======== Selected passage ========
The UN Human Rights Council has postponed the release of a report into alleged war crimes committed during Sri Lanka's civil war. The move had been requested by country's new government.

The council on Monday accepted the recommendation from UN High Commissioner for Human Rights Zeid Raad al-Hussein (pictured) for the publication of the highly-anticipated report to be pushed back from March to September.

"This has been a difficult decision," Zeid said in a statement. He added, however, that a six-month delay created the "possibility that new information may emerge," which should allow for a "stronger and more comprehensive report."

The findings of the UN-mandated probe, which were to be presented to the council next month, relate specifically to allegations that Sri Lankan government forces killed up to 40,000 Tamil civilians during a 2009 push to crush ethnic Tamil rebels in the final weeks of the country's civil war.

Zeid said the "one-off temporary deferral" was granted after the new Sri Lankan government indicated it was prepared to cooperate on a range of human rights issues "which the previous government had absolutely refused to do."

Following the surprise victory of Maithripala Sirisena in the January presidential election, Sri Lanka's new leadership urged the UN to give it more time, saying it wanted to set up a judicial mechanism to probe rights violations brought to light in the report.

Sri Lankan Foreign Minister Mangala Samaraweera said the government was "ready to ensure that those who have violated human rights in Sri Lanka will be brought to justice."

"Unlike the previous government we are not in a state of denial," he said.

Former President Mahinda Rajapaksa had faced broad international criticism for failing to investigate human rights abuses committed during the civil war.

Victims' reservations

Ahead of Monday's decision by the Human Rights Council, minority Tamils had urged the UN to go ahead with the planned release of its report. Rights organization Amnesty International also expressed concerns about the delay, and warned that the perpetrators of the alleged war crimes must not be allowed to escape punishment.

"Survivors of torture, including sexual abuse, people whose family members were killed or forcibly disappeared have waited a long time for this report," said Amnesty's Richard Bennett, adding that a delay is only justifiable if it leads to a stronger document.

Zeid also acknowledged victims' concerns, and pledged his "personal, absolute and unshakeable commitment that the report will be published by September."

"I want this report to have the maximum possible impact in ensuring a genuine and credible process of accountability and reconciliation in which the rights of victims to truth, justice and reparations are finally respected," he said.

At least 100,000 people were killed in the conflict in Sri Lanka between 1972 and 2009, according to UN estimates.
========
*Stated problem A*. Please copy these records verbatim, starting at the line that contains "Apply the yellow" and ending after the line that contains "click(831, 2396)".
======== Dataset extract ========
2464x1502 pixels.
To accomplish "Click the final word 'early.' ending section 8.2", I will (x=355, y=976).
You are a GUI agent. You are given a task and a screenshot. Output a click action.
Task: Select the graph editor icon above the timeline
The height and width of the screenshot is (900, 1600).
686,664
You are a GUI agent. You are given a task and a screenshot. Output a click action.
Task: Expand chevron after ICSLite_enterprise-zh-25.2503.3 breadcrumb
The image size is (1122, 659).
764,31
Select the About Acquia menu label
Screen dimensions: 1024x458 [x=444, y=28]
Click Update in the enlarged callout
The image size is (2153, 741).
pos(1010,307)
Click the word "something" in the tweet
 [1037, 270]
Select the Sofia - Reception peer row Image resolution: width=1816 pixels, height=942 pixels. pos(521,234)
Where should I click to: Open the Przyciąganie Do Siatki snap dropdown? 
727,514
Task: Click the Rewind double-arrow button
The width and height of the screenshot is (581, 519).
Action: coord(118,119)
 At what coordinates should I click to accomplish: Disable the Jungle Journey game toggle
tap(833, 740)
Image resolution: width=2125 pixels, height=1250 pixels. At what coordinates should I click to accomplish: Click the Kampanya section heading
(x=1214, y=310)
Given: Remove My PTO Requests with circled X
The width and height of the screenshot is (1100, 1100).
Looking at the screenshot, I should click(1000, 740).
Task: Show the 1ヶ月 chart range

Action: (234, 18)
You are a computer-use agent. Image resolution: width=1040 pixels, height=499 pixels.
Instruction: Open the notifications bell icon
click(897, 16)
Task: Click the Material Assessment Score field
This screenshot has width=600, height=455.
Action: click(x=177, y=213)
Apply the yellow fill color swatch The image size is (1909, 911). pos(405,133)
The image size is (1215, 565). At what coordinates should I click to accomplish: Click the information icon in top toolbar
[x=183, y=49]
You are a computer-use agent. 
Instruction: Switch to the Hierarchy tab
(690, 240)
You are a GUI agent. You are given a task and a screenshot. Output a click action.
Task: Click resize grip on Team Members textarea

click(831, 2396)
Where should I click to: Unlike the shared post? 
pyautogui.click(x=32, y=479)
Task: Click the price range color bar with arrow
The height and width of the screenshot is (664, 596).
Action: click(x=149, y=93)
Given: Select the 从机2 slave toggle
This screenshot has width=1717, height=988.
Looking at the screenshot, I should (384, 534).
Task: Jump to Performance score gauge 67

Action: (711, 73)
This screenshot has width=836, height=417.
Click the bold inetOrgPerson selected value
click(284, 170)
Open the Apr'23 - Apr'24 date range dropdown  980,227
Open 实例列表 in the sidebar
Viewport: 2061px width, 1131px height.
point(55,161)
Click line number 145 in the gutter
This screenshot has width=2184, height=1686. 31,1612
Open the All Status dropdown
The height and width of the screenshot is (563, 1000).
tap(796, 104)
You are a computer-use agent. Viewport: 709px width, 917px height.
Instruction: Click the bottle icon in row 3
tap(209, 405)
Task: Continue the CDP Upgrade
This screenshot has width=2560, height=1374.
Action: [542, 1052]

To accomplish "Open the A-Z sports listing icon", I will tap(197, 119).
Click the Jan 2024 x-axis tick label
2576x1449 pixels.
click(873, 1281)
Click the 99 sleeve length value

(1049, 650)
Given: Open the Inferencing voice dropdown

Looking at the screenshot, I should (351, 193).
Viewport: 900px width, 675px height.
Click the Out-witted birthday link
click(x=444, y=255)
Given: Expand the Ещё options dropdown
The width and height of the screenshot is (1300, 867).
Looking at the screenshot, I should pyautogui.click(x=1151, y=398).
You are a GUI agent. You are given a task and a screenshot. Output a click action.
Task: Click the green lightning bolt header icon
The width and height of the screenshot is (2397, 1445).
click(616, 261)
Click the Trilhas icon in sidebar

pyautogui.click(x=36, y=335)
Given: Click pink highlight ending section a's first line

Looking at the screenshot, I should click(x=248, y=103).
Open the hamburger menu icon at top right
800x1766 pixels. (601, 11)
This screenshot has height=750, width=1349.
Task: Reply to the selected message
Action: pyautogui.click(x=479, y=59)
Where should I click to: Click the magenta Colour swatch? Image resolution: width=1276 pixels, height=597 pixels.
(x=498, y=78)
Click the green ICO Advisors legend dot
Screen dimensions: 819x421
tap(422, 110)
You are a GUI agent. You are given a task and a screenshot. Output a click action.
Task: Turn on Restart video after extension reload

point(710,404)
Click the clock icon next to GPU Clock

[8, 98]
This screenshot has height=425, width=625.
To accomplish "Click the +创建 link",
========
*Stated problem B*. Rewrite the article on the delayed Sri Lanka report from the words "Zeid said the" through the words "the civil war.", substituting "legal" for "judicial".

*Exercise response A*.
Apply the yellow fill color swatch The image size is (1909, 911). pos(405,133)
The image size is (1215, 565). At what coordinates should I click to accomplish: Click the information icon in top toolbar
[x=183, y=49]
You are a computer-use agent. 
Instruction: Switch to the Hierarchy tab
(690, 240)
You are a GUI agent. You are given a task and a screenshot. Output a click action.
Task: Click resize grip on Team Members textarea

click(831, 2396)

*Exercise response B*.
Zeid said the "one-off temporary deferral" was granted after the new Sri Lankan government indicated it was prepared to cooperate on a range of human rights issues "which the previous government had absolutely refused to do."

Following the surprise victory of Maithripala Sirisena in the January presidential election, Sri Lanka's new leadership urged the UN to give it more time, saying it wanted to set up a legal mechanism to probe rights violations brought to light in the report.

Sri Lankan Foreign Minister Mangala Samaraweera said the government was "ready to ensure that those who have violated human rights in Sri Lanka will be brought to justice."

"Unlike the previous government we are not in a state of denial," he said.

Former President Mahinda Rajapaksa had faced broad international criticism for failing to investigate human rights abuses committed during the civil war.